**REQUIRED WORK**
Copy out the records below, swapping "checkbox" for "tick box" everywhere it appears and leaving everything else the same.

**PROVIDED ENTRIES**

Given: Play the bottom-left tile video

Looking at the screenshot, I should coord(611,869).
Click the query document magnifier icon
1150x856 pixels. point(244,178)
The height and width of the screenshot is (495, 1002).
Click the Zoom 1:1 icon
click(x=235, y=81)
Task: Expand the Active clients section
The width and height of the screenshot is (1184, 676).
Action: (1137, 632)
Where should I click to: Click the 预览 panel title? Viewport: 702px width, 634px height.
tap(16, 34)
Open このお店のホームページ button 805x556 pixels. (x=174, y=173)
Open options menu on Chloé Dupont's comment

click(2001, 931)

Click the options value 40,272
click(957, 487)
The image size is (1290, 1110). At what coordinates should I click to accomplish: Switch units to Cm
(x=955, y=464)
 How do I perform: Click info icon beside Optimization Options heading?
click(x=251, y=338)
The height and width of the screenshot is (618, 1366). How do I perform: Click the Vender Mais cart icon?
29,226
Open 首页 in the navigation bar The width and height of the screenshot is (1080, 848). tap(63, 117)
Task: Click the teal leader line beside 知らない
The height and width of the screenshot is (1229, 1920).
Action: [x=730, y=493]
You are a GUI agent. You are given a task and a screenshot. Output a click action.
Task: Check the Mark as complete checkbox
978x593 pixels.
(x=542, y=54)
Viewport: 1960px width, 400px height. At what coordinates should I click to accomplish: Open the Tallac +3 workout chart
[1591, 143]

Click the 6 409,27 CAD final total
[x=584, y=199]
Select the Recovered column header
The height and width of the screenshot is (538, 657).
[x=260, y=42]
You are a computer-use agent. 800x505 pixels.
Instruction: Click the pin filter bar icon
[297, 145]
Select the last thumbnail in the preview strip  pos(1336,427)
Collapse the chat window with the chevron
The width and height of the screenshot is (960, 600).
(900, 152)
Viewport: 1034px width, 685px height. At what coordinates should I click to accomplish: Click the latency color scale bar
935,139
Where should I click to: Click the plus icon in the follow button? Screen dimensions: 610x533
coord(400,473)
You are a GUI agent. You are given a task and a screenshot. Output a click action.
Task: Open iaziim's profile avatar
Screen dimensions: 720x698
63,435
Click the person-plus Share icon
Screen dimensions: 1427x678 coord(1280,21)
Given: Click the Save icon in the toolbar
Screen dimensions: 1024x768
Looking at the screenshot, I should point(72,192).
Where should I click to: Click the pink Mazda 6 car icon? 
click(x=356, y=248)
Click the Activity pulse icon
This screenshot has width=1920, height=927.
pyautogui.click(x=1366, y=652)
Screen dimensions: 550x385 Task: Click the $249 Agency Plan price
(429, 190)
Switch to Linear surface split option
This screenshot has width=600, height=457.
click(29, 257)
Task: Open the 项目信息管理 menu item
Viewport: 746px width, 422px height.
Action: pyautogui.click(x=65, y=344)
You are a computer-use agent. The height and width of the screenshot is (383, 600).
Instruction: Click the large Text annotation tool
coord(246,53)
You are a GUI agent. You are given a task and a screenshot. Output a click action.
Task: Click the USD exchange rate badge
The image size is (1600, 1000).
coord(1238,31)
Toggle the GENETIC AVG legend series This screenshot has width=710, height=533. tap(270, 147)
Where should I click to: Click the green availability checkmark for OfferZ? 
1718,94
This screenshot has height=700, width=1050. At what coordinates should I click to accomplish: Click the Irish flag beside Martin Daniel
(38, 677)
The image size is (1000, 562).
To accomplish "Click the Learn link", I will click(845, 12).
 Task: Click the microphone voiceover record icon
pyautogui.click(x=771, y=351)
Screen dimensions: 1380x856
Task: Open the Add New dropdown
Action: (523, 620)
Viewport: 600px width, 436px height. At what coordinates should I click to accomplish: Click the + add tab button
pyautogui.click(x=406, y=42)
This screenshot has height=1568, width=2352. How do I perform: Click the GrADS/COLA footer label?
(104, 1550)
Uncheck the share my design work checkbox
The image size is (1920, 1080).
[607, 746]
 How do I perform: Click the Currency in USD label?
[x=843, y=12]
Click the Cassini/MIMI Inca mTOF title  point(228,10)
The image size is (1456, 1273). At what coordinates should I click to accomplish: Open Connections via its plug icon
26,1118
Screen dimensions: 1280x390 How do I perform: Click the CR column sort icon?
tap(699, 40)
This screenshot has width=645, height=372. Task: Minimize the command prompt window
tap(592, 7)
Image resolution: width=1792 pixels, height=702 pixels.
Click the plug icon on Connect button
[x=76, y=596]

**REPLY TO THE TASK**
Given: Play the bottom-left tile video

Looking at the screenshot, I should coord(611,869).
Click the query document magnifier icon
1150x856 pixels. point(244,178)
The height and width of the screenshot is (495, 1002).
Click the Zoom 1:1 icon
click(x=235, y=81)
Task: Expand the Active clients section
The width and height of the screenshot is (1184, 676).
Action: (1137, 632)
Where should I click to: Click the 预览 panel title? Viewport: 702px width, 634px height.
tap(16, 34)
Open このお店のホームページ button 805x556 pixels. (x=174, y=173)
Open options menu on Chloé Dupont's comment

click(2001, 931)

Click the options value 40,272
click(957, 487)
The image size is (1290, 1110). At what coordinates should I click to accomplish: Switch units to Cm
(x=955, y=464)
 How do I perform: Click info icon beside Optimization Options heading?
click(x=251, y=338)
The height and width of the screenshot is (618, 1366). How do I perform: Click the Vender Mais cart icon?
29,226
Open 首页 in the navigation bar The width and height of the screenshot is (1080, 848). tap(63, 117)
Task: Click the teal leader line beside 知らない
The height and width of the screenshot is (1229, 1920).
Action: [x=730, y=493]
You are a GUI agent. You are given a task and a screenshot. Output a click action.
Task: Check the Mark as complete tick box
978x593 pixels.
(x=542, y=54)
Viewport: 1960px width, 400px height. At what coordinates should I click to accomplish: Open the Tallac +3 workout chart
[1591, 143]

Click the 6 409,27 CAD final total
[x=584, y=199]
Select the Recovered column header
The height and width of the screenshot is (538, 657).
[x=260, y=42]
You are a computer-use agent. 800x505 pixels.
Instruction: Click the pin filter bar icon
[297, 145]
Select the last thumbnail in the preview strip  pos(1336,427)
Collapse the chat window with the chevron
The width and height of the screenshot is (960, 600).
(900, 152)
Viewport: 1034px width, 685px height. At what coordinates should I click to accomplish: Click the latency color scale bar
935,139
Where should I click to: Click the plus icon in the follow button? Screen dimensions: 610x533
coord(400,473)
You are a GUI agent. You are given a task and a screenshot. Output a click action.
Task: Open iaziim's profile avatar
Screen dimensions: 720x698
63,435
Click the person-plus Share icon
Screen dimensions: 1427x678 coord(1280,21)
Given: Click the Save icon in the toolbar
Screen dimensions: 1024x768
Looking at the screenshot, I should point(72,192).
Where should I click to: Click the pink Mazda 6 car icon? 
click(x=356, y=248)
Click the Activity pulse icon
This screenshot has width=1920, height=927.
pyautogui.click(x=1366, y=652)
Screen dimensions: 550x385 Task: Click the $249 Agency Plan price
(429, 190)
Switch to Linear surface split option
This screenshot has width=600, height=457.
click(29, 257)
Task: Open the 项目信息管理 menu item
Viewport: 746px width, 422px height.
Action: pyautogui.click(x=65, y=344)
You are a computer-use agent. The height and width of the screenshot is (383, 600).
Instruction: Click the large Text annotation tool
coord(246,53)
You are a GUI agent. You are given a task and a screenshot. Output a click action.
Task: Click the USD exchange rate badge
The image size is (1600, 1000).
coord(1238,31)
Toggle the GENETIC AVG legend series This screenshot has width=710, height=533. tap(270, 147)
Where should I click to: Click the green availability checkmark for OfferZ? 
1718,94
This screenshot has height=700, width=1050. At what coordinates should I click to accomplish: Click the Irish flag beside Martin Daniel
(38, 677)
The image size is (1000, 562).
To accomplish "Click the Learn link", I will click(845, 12).
 Task: Click the microphone voiceover record icon
pyautogui.click(x=771, y=351)
Screen dimensions: 1380x856
Task: Open the Add New dropdown
Action: (523, 620)
Viewport: 600px width, 436px height. At what coordinates should I click to accomplish: Click the + add tab button
pyautogui.click(x=406, y=42)
This screenshot has height=1568, width=2352. How do I perform: Click the GrADS/COLA footer label?
(104, 1550)
Uncheck the share my design work tick box
The image size is (1920, 1080).
[607, 746]
 How do I perform: Click the Currency in USD label?
[x=843, y=12]
Click the Cassini/MIMI Inca mTOF title  point(228,10)
The image size is (1456, 1273). At what coordinates should I click to accomplish: Open Connections via its plug icon
26,1118
Screen dimensions: 1280x390 How do I perform: Click the CR column sort icon?
tap(699, 40)
This screenshot has width=645, height=372. Task: Minimize the command prompt window
tap(592, 7)
Image resolution: width=1792 pixels, height=702 pixels.
Click the plug icon on Connect button
[x=76, y=596]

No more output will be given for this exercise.